## Exercise requirements
An exact copy, beginning at the line containing "Where should I" and ending at the final line of the records that follow, is the answer; it has no pictures and no other text.

## Task data

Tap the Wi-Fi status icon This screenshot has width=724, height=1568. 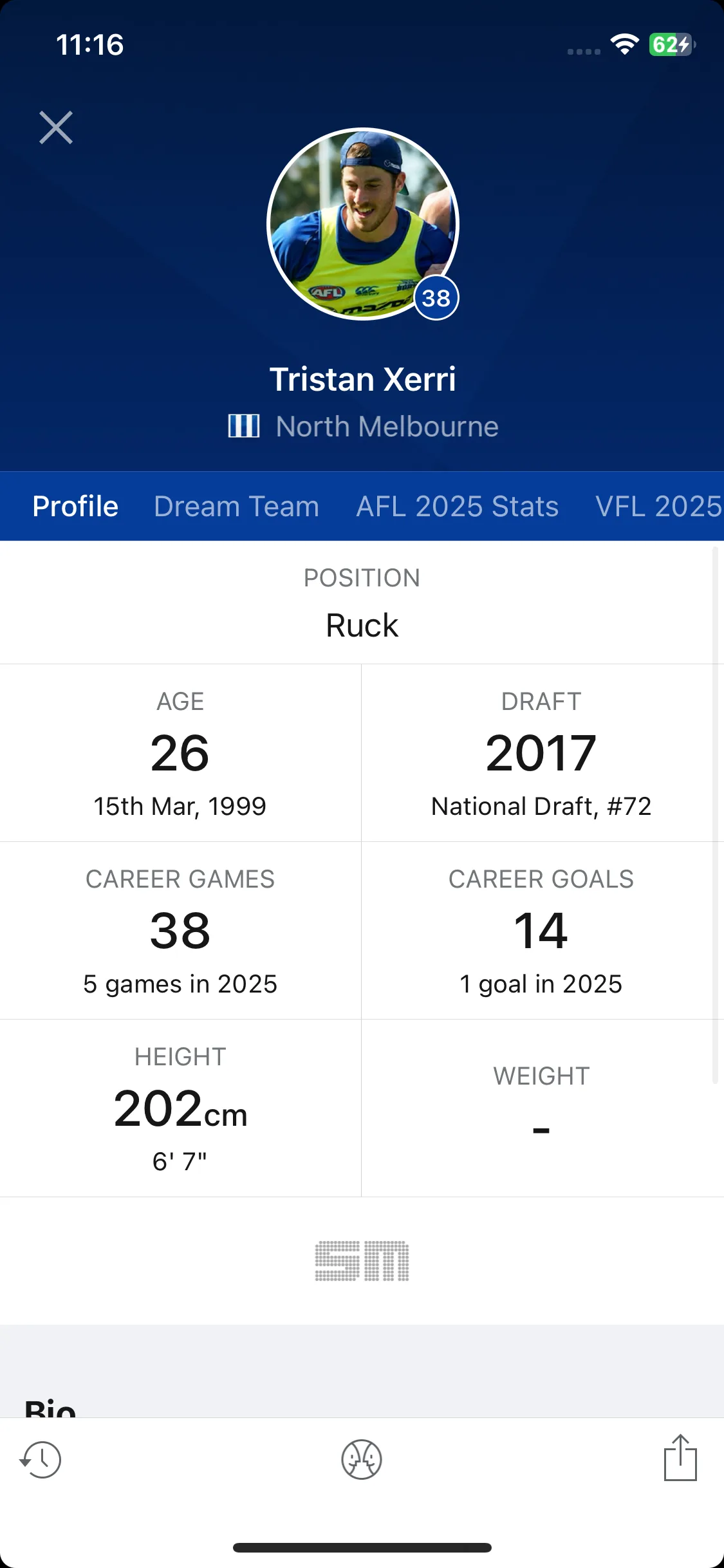pyautogui.click(x=624, y=44)
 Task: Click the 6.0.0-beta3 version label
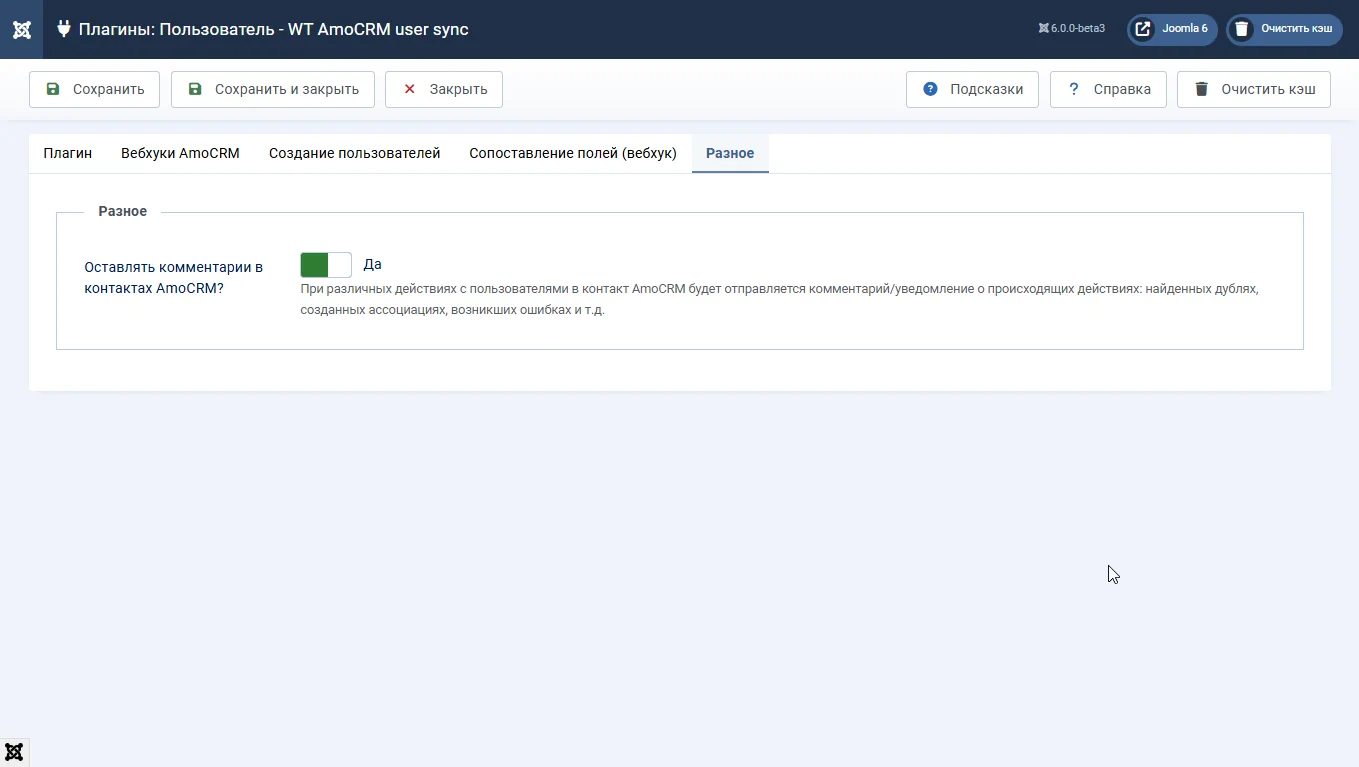coord(1072,29)
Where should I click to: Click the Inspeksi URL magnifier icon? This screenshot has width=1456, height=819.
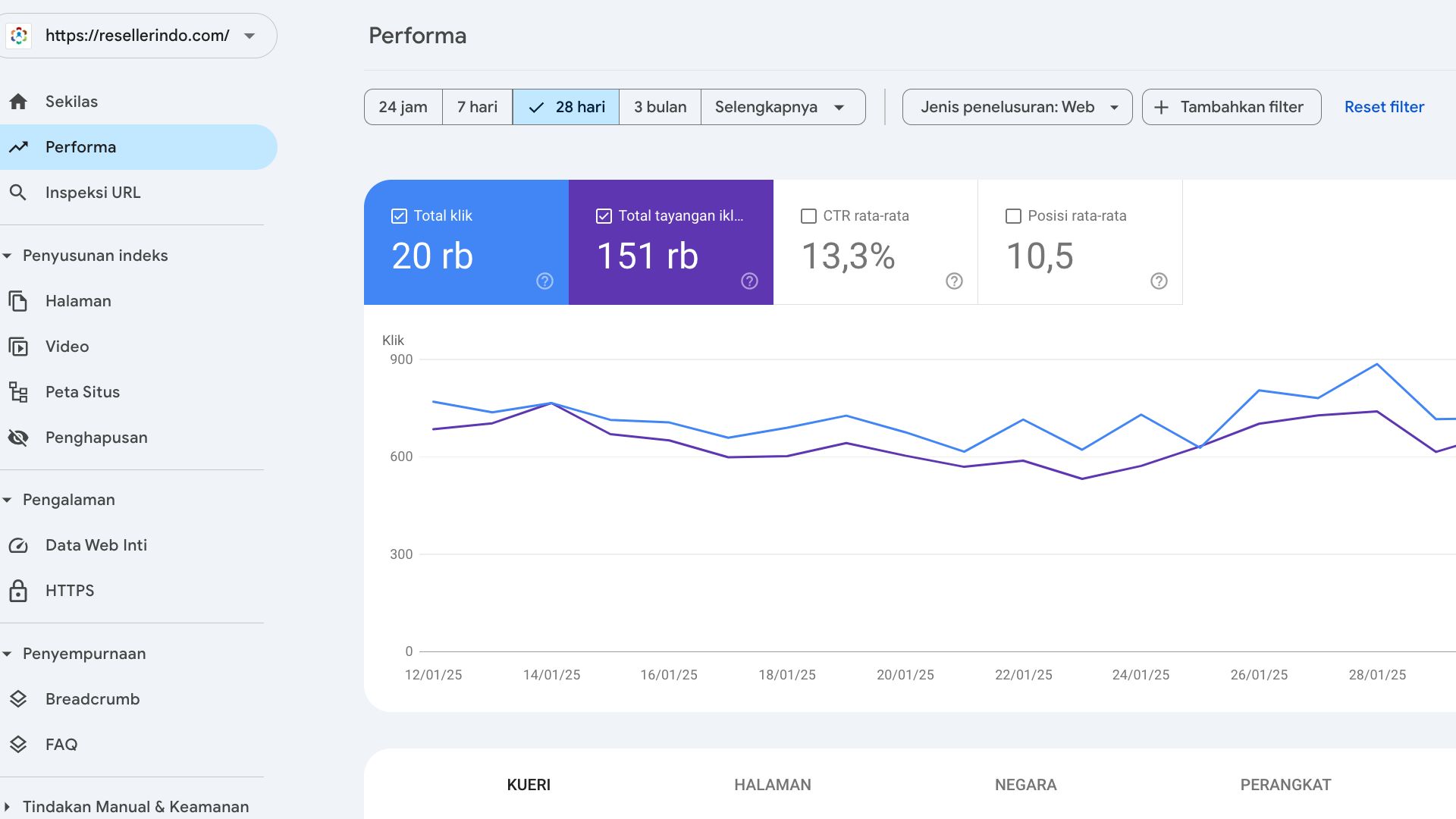click(18, 193)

## Result below
Where should I click to: Click the Inspeksi URL magnifier icon? This screenshot has width=1456, height=819.
click(18, 193)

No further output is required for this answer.